Resolution, set up in 2008 to buy and profitably merge slow-growing British life companies, said on Monday it hoped to complete the £2.75 billion ($4.03 billion) takeover by the end of June.

The deal, to be part-funded by a £2 billion [$2.93 billion] cash call, would be Resolution’s second takeover after its purchase of British life insurer Friends Provident last year, easing concerns about the slow pace of its consolidation project to date.

“This move will take some pressure off Resolution’s management, who having targeted two or three acquisitions this year have so far not announced any,” Oriel Securities analyst Marcus Barnard wrote in a note.

The British disposal will give AXA more flexibility to finance takeovers in Asia, where the French insurer has been striving to increase its presence by buying out minority investors in its local subsidiary, AXA Asia Pacific Holdings.

“It leaves them well-placed to take advantage of assets as and when they come up for sale,” said James Shuck, an analyst at stockbroker Jefferies.

“It gives them more room for maneuver. They’ve got scope to do a €1 to €3 billion [$1.226 to $3.678 billion] acquisition with no extra financing involved.

AXA is one of the largest foreign insurers in Asia, and is seen as a potential bidder for assets that could be sold by regional rivals AIA and ING to repay government support advanced at the height of the crisis.

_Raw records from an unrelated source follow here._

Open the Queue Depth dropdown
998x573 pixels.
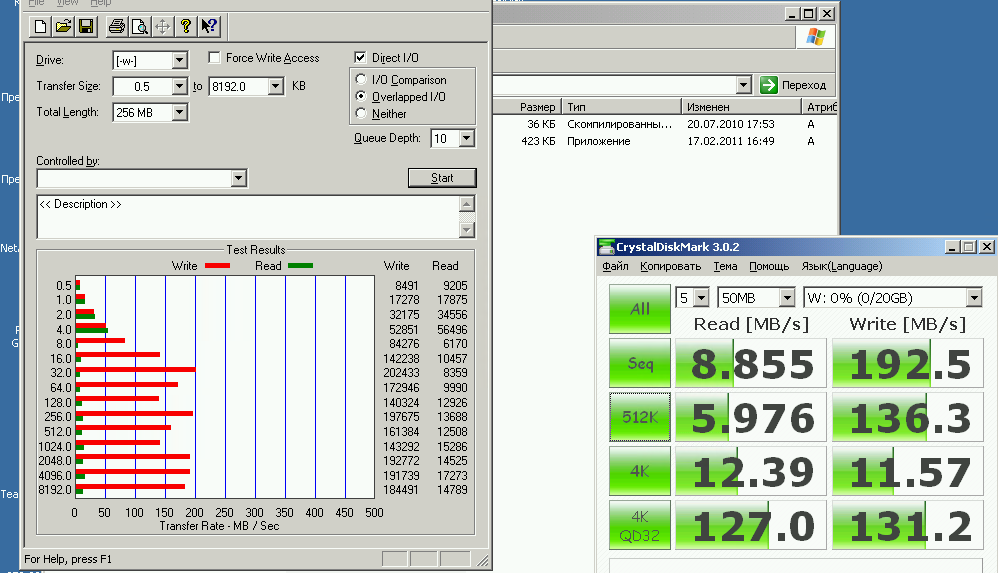[x=465, y=139]
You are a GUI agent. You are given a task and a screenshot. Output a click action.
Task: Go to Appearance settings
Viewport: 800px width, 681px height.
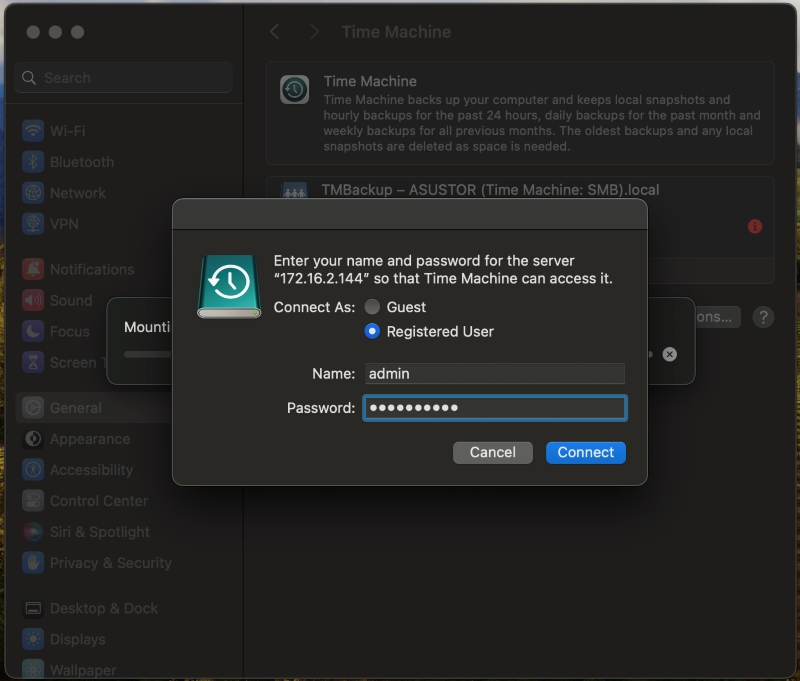(x=89, y=439)
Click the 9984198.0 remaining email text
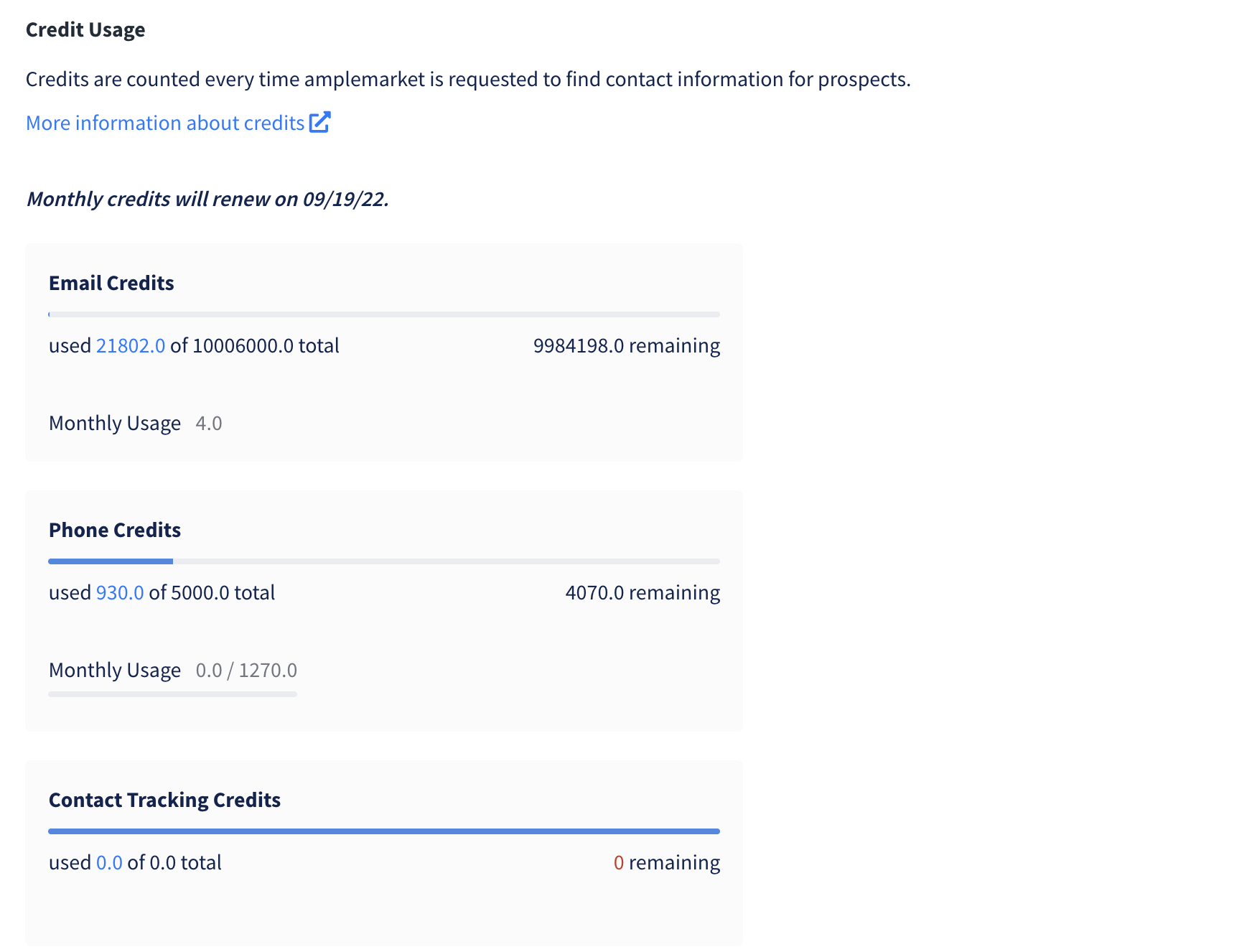 [x=627, y=345]
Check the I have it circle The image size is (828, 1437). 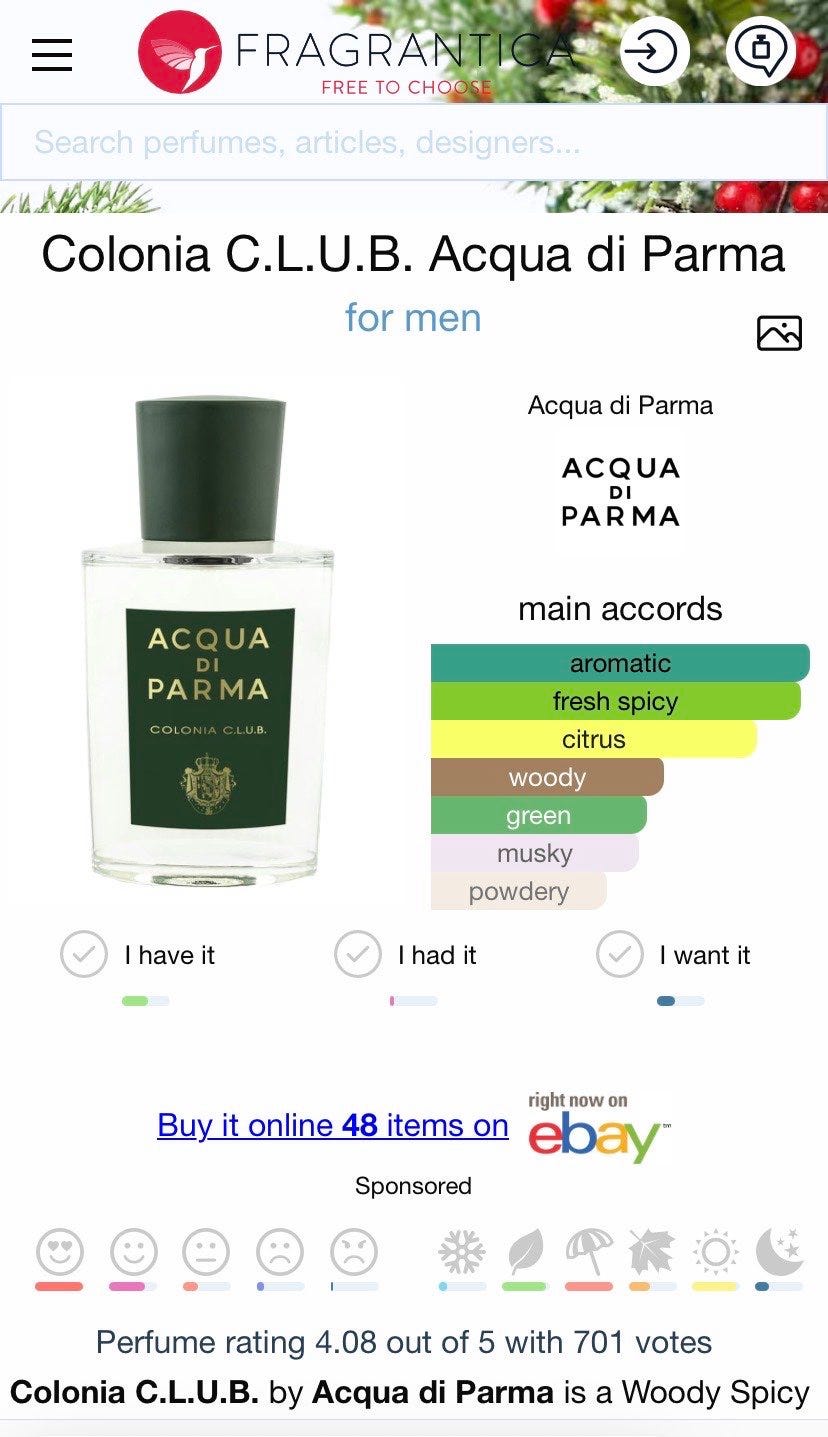point(84,955)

AXA, Europe’s second-biggest insurer, just behind Germany’s Allianz, said the British disposal would result in a €1.4 billion [$1.72 billion] one-off write-down in 2010, but would generate net cash proceeds of €1.7 billion [$2.08 billion] while also boosting its capital strength.

AXA shares were up 2.9 percent at €13.5 ($16.55) by 0935 GMT. The stock is still down 18 percent since the beginning of the year, partly reflecting investor concerns over the company’s capital reserves.

Under the deal, AXA would sell its British protection, annuities and group pensions business to Resolution, but would keep its wealth management and direct protection operations in the UK.

Resolution shares were suspended pending the outcome of the deal talks as the purchase of AXA’s UK units would be classified as a reverse takeover under stock market rules.

The company, founded by insurance tycoon Clive Cowdery, has set itself a target of buying and merging at least three life insurers or asset managers before selling or floating the enlarged group in 2012.